Text passage =>
—————

Earlier we have studied an interesting circuit which was consisting of a resister and a capacitor. We called that circuit as “RC circuit”. Recall an RC circuit. In this circuit, we had a power supply, which generates *ε* volts of EMF, a switch, a resister, and a capacitor connected to that in series form. We have seen that, when we turn the switch on, current, *i*, emerges from the positive terminal of the power supply, and flows through the circuit, and enters into the negative terminal, during what we call “the charging process”.

Of course, when we look at what happens as soon as we turn the switch in “on” position, the positive charges are continuously repelling one another at the positive terminal of this power supply. They will see a path to move along, therefore they move along this path, and get collected on the upper pate of this capacitor. In the meantime, the negative charge, also in a similar way. moves along this available path, and gets stored in the lower plate of the capacitor.

As the capacitor is getting charged, the amount of charge at the plates becomes larger and larges, and they generate a repulsive force to the incoming charges. Once the capacitor is fully charged, then they generate large enough, or high enough repulsive force to the incoming charges. At that instant, they cannot go any further, and the charging process stops. And since the charges do not move anymore, then the current in this circuit drops to 0. So, during the charging phase, therefore, as soon as we turn the switch on, as you recall, we start with the maximum current and, as the charges flow and get stored in the plates of the capacitor, then the current decreases, and eventually goes down to 0. The behavior of the current was, as you recall, was an exponential behavior, and it was equal to i-max times *e* to the –*t*, over *τ**C* , which was the capacitive time constant.

Anyway, the interesting point that we mentioned at that time also with the circuit was if we take an ammeter and place it just right before the capacitor, and right after the capacitor, during charging phase, these two ammeters will read exactly the same value.

And of course, when we turn the switch off, once the capacitor is fully charged, then the capacitor, and if we turn it off and then connect these two ends to one another through a middle branch, as you recall, then the capacitor discharges through that middle branch, by taking this *ε* out of the circuit. In that case, we end up, again, with a current, and it will flow in the opposite direction of flow to this original one. In other words, in that case, it will be in counterclockwise direction. Again, at that time, the behavior of the current was exactly similar to this case. But we ended up with a negative sign, indicating that the flow is in the opposite direction.

But at that time, also, these ammeters will read exactly the same value. And we said that, again when we were studying these circuits, this is in a way, odd because a capacitor is a device which consists of two conducting plates, separated by an insulating medium. In other words, this gap over here is an insulator, and as you recall, insulators do not let the charges move easily around. They do not conduct electricity. But here, in this case, since these two ammeters are reading exactly the same current value during the charging or discharging phases telling us that somehow this medium between the plates of the capacitor is behaving as if it is a conducting medium, as if it is a piece of wire which is carrying the same current. Because the current comes over here and something happens, and it simultaneously appears at this end also.

Let’s try to understand this phenomenon. Let’s assume that we have a parallel plate capacitor over here, and the plates are in the form of circular plates. So if I drew this in a larger scale, here, it’s something like this. That’s the upper plate, and we have the lower plate. And here is the wire connected to the upper plate, and here is the wire connected to the lower plate. This plate is getting charged positively during the charging phase, and the other one is getting charged negatively.

—————

Provided material =>
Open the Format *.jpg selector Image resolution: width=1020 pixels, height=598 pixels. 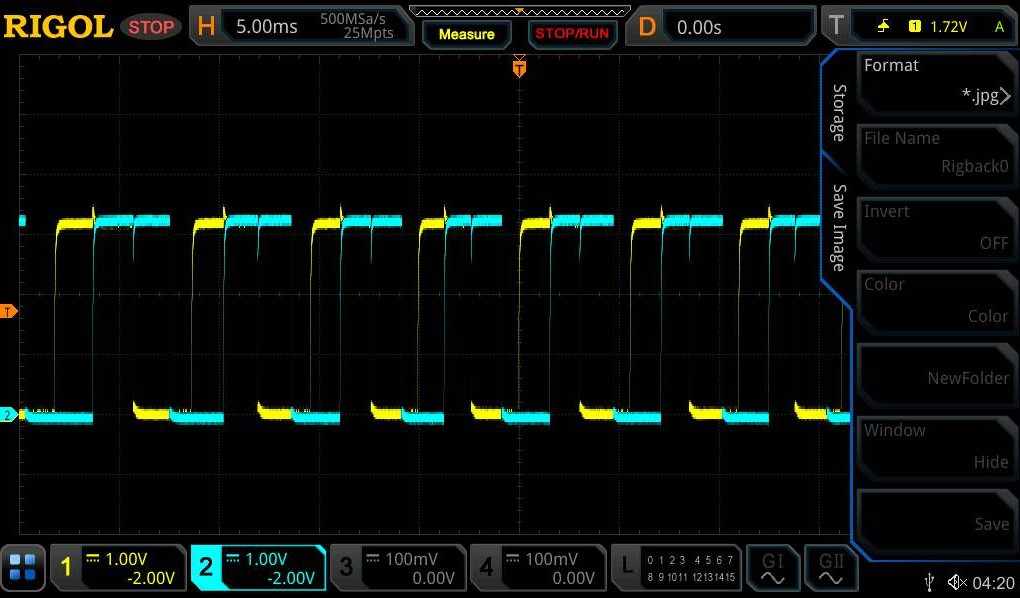pyautogui.click(x=935, y=81)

—————

Task prompt =>
Rewrite everything in the passage on RC circuits from "As the capacitor" down to "capacitive time constant.", changing "repulsive force" to "repelling force".

Final answer =>
As the capacitor is getting charged, the amount of charge at the plates becomes larger and larges, and they generate a repelling force to the incoming charges. Once the capacitor is fully charged, then they generate large enough, or high enough repelling force to the incoming charges. At that instant, they cannot go any further, and the charging process stops. And since the charges do not move anymore, then the current in this circuit drops to 0. So, during the charging phase, therefore, as soon as we turn the switch on, as you recall, we start with the maximum current and, as the charges flow and get stored in the plates of the capacitor, then the current decreases, and eventually goes down to 0. The behavior of the current was, as you recall, was an exponential behavior, and it was equal to i-max times *e* to the –*t*, over *τ**C* , which was the capacitive time constant.